[Exercises]
A. Reproduce word for word everything in the article about Paddy Moriarty's disappearance, from "Larrimah is a" down to "her crocodile pies.".
B. Using the article about Paddy Moriarty's disappearance, decide whether each statement agrees with it, and back each yes or no with the article's deciding words in quotation marks: (i) Larrimah lies 180km south-east of Katherine. (ii) Paddy drove home from the hotel in his car. (iii) The search covered 80sq km over five days.
C. Continue the article about Paddy Moriarty's disappearance, starting right after its last sentence.

[Selected excerpt]
begin

A year after he vanished, one question haunts the tiny outback town of Larrimah. Where the hell is Paddy?

Paddy Moriarty in front of the Larrimah Hotel. Picture: Helen Orr
Paddy Moriarty in front of the Larrimah Hotel. Picture: Helen Orr

Boozy, thong-clad patrons sweating in their singlets spill out into the courtyard of the Larrimah Hotel. This place is more packed than it has been in years. A musician in a cowboy hat plays the Pink Panther theme tune on an electric guitar while a guy called Wingnut tries to get everyone to dance. He’s up against it. It’s around 42 degrees, almost everyone’s north of 60 and this isn’t quite a party. It’s a wake. A triple wake, really. Everyone is roasting, subdued, a little sad. And then something magic happens.

There are a few drops of rain on the tin roof, then a deluge, drowning out the music, sweeping in under the veranda, forming puddles around the entrance. The wet season downpour brings relief. It’s easier to laugh now it’s a little cooler. It’s ­Wingnut who notices the time. “Four-thirty,” he says, pointing at the clock. “Exactly when Paddy would’ve been going home for the day.”

“He wouldn’t have left in this,” says Barry Sharpe, the publican, looking out at the downpour. “He would’ve been stuck here.”

Most days, a little extra time spinning yarns at the local with his mates wouldn’t have been a bad thing for Paddy. He loved this place. But his bar stool has been empty for almost a year now. ­People from all over the country used to drop in to see Paddy and hear some of his tall tales. Today, they’re here to remember him.

Paddy Moriarty and his dog Kellie. Picture: Helen Orr
Paddy Moriarty and his dog Kellie. Picture: Helen Orr

The case file reads like fiction. On Saturday, December 16, 2017, Paddy Moriarty, 70, and his kelpie-cross Kellie vanished from Larrimah, population 12, 180km south-east of Katherine in the Northern Territory. After consuming about 10 XXXX Golds, he left the Larrimah Hotel on his quadbike, Kellie aboard, around dusk and rode the 100-odd metres across the Stuart Highway to his modest home — an old service station complete with remnants of bowsers out the front, located metres from the main road. When he failed to turn up at the pub the following day, Sharpe went to Paddy’s house looking for him and found his friend’s hat, keys and bank card on the table, along with his dinner, ready to be heated up. But no sign of Paddy. At first he thought he might have gone to visit a mate, but on Tuesday, when Paddy still hadn’t turned up, Sharpe called the police.

By Thursday, hundreds of police officers, emergency service workers and volunteers were scouring the area, covering 80sq km by foot, motorbike and helicopter over three days, but they turned up nothing. It was as if Paddy and Kellie had walked out the back door and been swallowed up by the landscape.

Larrimah is a place with a backstory: the no-horse town, full of senior citizens, has had its share of run-ins. At one point there were two rival progress associations and no shortage of accusations: arson, theft, hooning. Paddy was embroiled in a bitter rivalry with a 75-year-old woman who, until now, was best known for her crocodile pies.

Police considered whether his disappearance might have been accidental — that he was killed by a snake, say, or fell down a sinkhole — and have all but ruled that out. They say he probably met with foul play and now, plenty of people are pointing the finger at their own neighbours.

end

[Source excerpt]

begin

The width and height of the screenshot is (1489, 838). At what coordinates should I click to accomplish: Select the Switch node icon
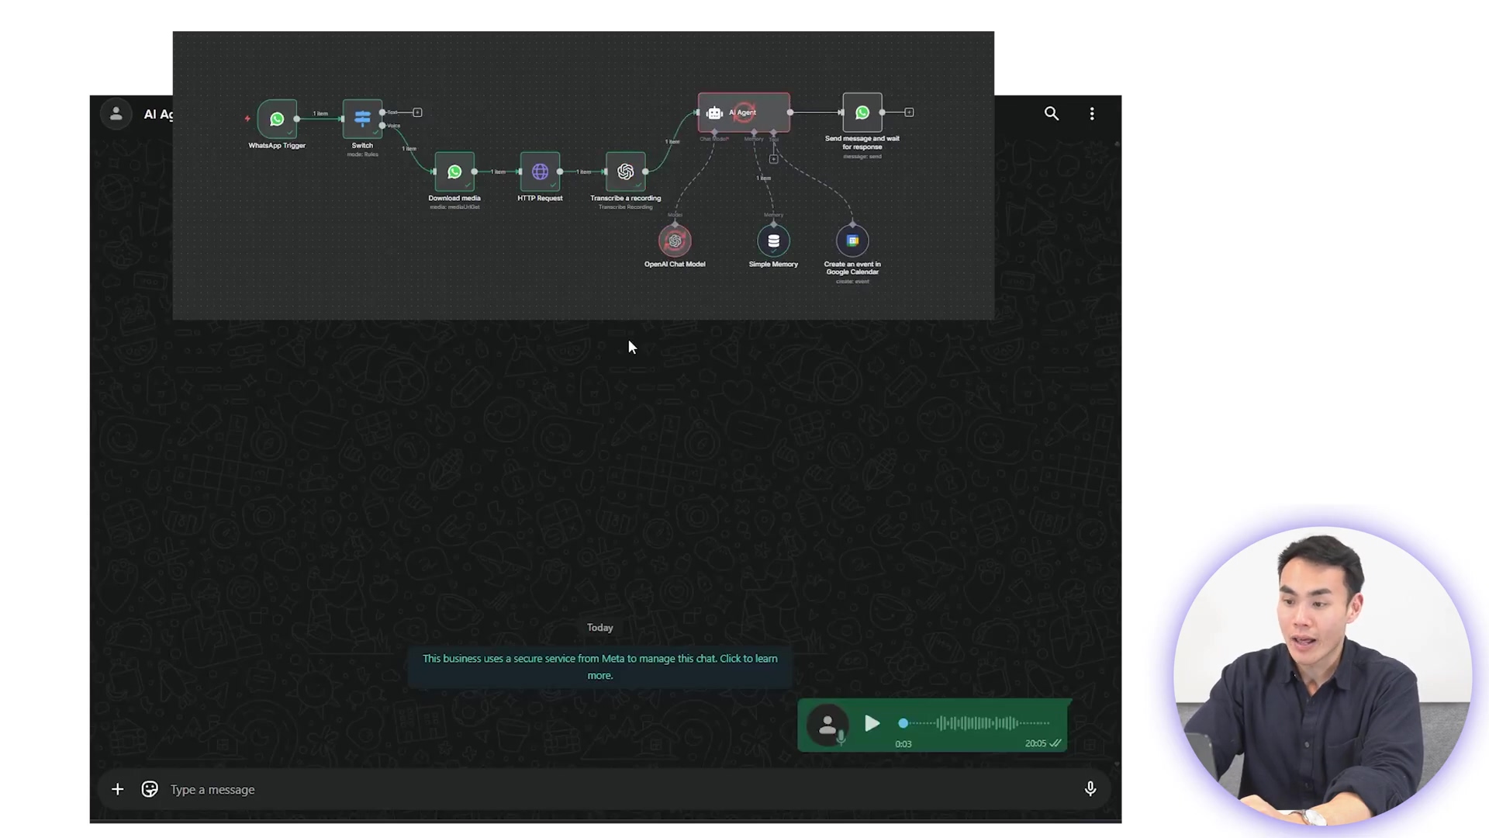pyautogui.click(x=362, y=118)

end

[Answers for the tasks]
A.
Larrimah is a place with a backstory: the no-horse town, full of senior citizens, has had its share of run-ins. At one point there were two rival progress associations and no shortage of accusations: arson, theft, hooning. Paddy was embroiled in a bitter rivalry with a 75-year-old woman who, until now, was best known for her crocodile pies.

B.
(i) Yes: "population 12, 180km south-east of Katherine in the Northern Territory."
(ii) No: "he left the Larrimah Hotel on his quadbike, Kellie aboard, around dusk."
(iii) No: "covering 80sq km by foot, motorbike and helicopter over three days."

C.
“It’s a classic whodunnit mystery. Where the hell is Paddy?” says Detective Sergeant Matt Allen of the NT Police Crime Division. He and his team have been haunted by the case; nothing about it makes sense, and there’s no evidence to speak of. There’s also an added layer of responsibility because Paddy was born in Ireland and didn’t have any family in Australia. “It’s constantly on my mind,” Allen says.

The pub in the heart of Larrimah. Picture: Michael Franchi
The pub in the heart of Larrimah. Picture: Michael Franchi

It’s perhaps unsurprising there’s been so much interest in the story. A steady stream of local and international journalists have made the 500km trek down the Stuart Highway from Darwin to knock on doors and try to find out what happened. There’s been a podcast. Hollywood buzz. Documentary crews. Apparently, Paddy always wanted to be famous.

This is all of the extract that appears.